Siamo in un tempo nuovo per la fede e per la Chiesa. Un tempo che sconvolge le nostre certezze e il nostro modo di vivere da credenti. Si parla di fine della cristianità.
«Il contesto culturale in cui oggi viviamo crede e afferma con convinzione che non abbiamo più bisogno di Dio per spiegare da dove veniamo, per comprendere chi veramente siamo e verso quale futuro camminiamo, non c’è bisogno di Dio per spiegare il senso del nostro vivere. […] Non c’è più solo una verità che spiega tutto, ma ci sono verità diverse che spiegano aspetti diversi. Oggi si preferisce parlare di affermazione della soggettività, di emotività, di differenza, di alterità, di fascino della trasformazione, per arrivare alla conclusione che non sia possibile dare un fondamento unico a tutti gli eventi o che vi siano principi ultimi che spiegano la realtà. […] Non abbiamo più bisogno di destini segnati, ma ciascuno ha diritto di costruire liberamente la propria vita al di là di ogni schema sociale o etico. In questo modo viene meno ogni morale, perde valore il freno del senso di colpa e si afferma l’ideale della liberalizzazione dei costumi sessuali e della necessità di immaginarsi una vita umana fatta di libertà, di esplorazione, di spontaneità, di interminabile giovinezza. […] In questo contesto culturale, così nuovo per alcuni di noi e così “poco cristiano”, l’uomo attuale vive alcune esperienze nuove che segnano il nostro tempo e che ci interrogano come credenti».

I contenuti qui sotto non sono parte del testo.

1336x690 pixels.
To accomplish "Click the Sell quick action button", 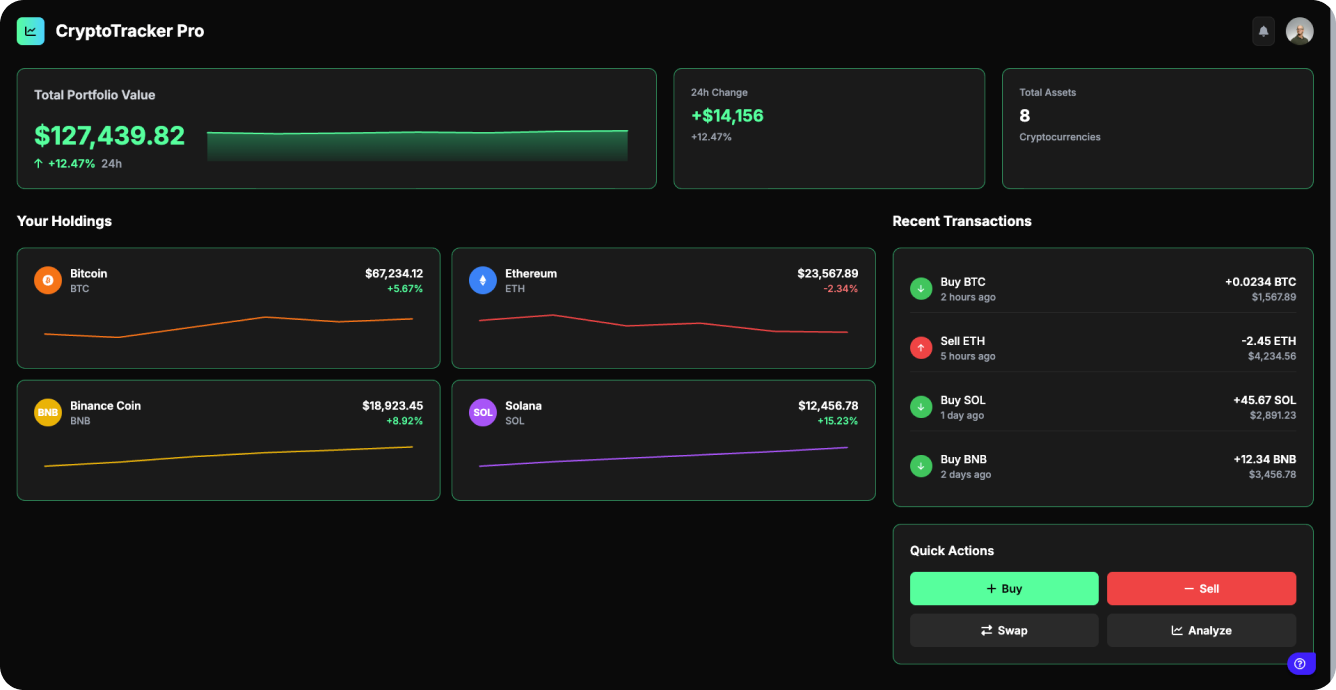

Di queste tematiche tratta mons. Marco Prastaro, vescovo di Asti, nel suo ultimo libro Dio dove sei finito? (Edizioni San Paolo 2023, pp.177): un tentativo coraggioso e coinvolgente di ragionare sulla vita della Chiesa e sull’esperienza cristiana nel mondo di oggi.
«La grande fatica che facciamo a portare avanti attività pastorali con sempre meno persone e sempre più difficoltà, il continuo assottigliarsi delle nostre comunità, ci rendono inclini allo scoraggiamento e al lasciarsi andare. Per non parlare dell’ignoranza, dell’indifferenza e a volte dell’ostilità della società verso la Chiesa e verso i credenti, che ci spaventano e che sentiamo ingiuste. In questo contesto, sempre più spesso ci sentiamo soli e sperduti. Abbiamo scoperto di essere poveri e piccoli. Ecco perché con grande angoscia ci chiediamo: se l’epoca della cristianità è finita, Dio che fine ha fatto?».
L’autore riflette sulla complessità della nostra realtà. Attinge alla sua lunga esperienza in terra di missione come sacerdote “Fidei donum”, ai ricordi e agli incontri con realtà missionarie in alcune giovani Chiese. La freschezza della loro vita ci può aiutare a ritornare agli esordi dell’esperienza cristiana, a riscoprire la bellezza del Vangelo, a non perdere la speranza in un possibile mondo migliore. Soprattutto ci può spronare a gettarci alle spalle quella sorta di “maledizione” che ci siamo inflitti, pensando che Dio ci abbia dimenticato.
«Ecco la nostra certezza: Dio continua ad abitare questo nostro tempo, continua ad operare la sua salvezza, continua ad essere vicino a noi, continua a far maturare la “messe abbondante” nonostante i pochi operai. Egli ha già operato, ci ha già preceduti, egli è già presente nel mondo. Anche in chi è più lontano, indifferente o addirittura ostile alla fede, Dio ha già fatto germogliare la sua messe. Perché Dio, sempre e comunque, ama stare con gli uomini. Dunque, ama abitare anche in questo mondo, che pare non volerlo o, forse peggio ancora, non esserne interessato. Ecco dove è finito Dio: dove è sempre stato, in mezzo a noi, nelle pieghe più o meno luminose della storia degli uomini», là dove la vita si svolge, là dove la gente vive, soffre, lotta e pecca.
«Il compito proprio della Chiesa, il suo “quid” – specifica mons. Marco Prastaro -, è annunciare il Vangelo, perché il dono unico e particolare che i cristiani hanno da offrire al mondo è Gesù, altro di nostro da offrire non abbiamo».
E c’è anche una modalità per presentarsi, ce lo ha mostrato Gesù. Ecco un ricordo dell’autore: «Negli anni in cui ero in Kenya come sacerdote “Fidei donum” ho cercato di farmi “Samburu fra i Samburu”, ma ahimè, temo di essere sempre e solo restato “Italiano fra i Samburu”. Gesù si è spogliato della sua natura divina e si è fatto uomo».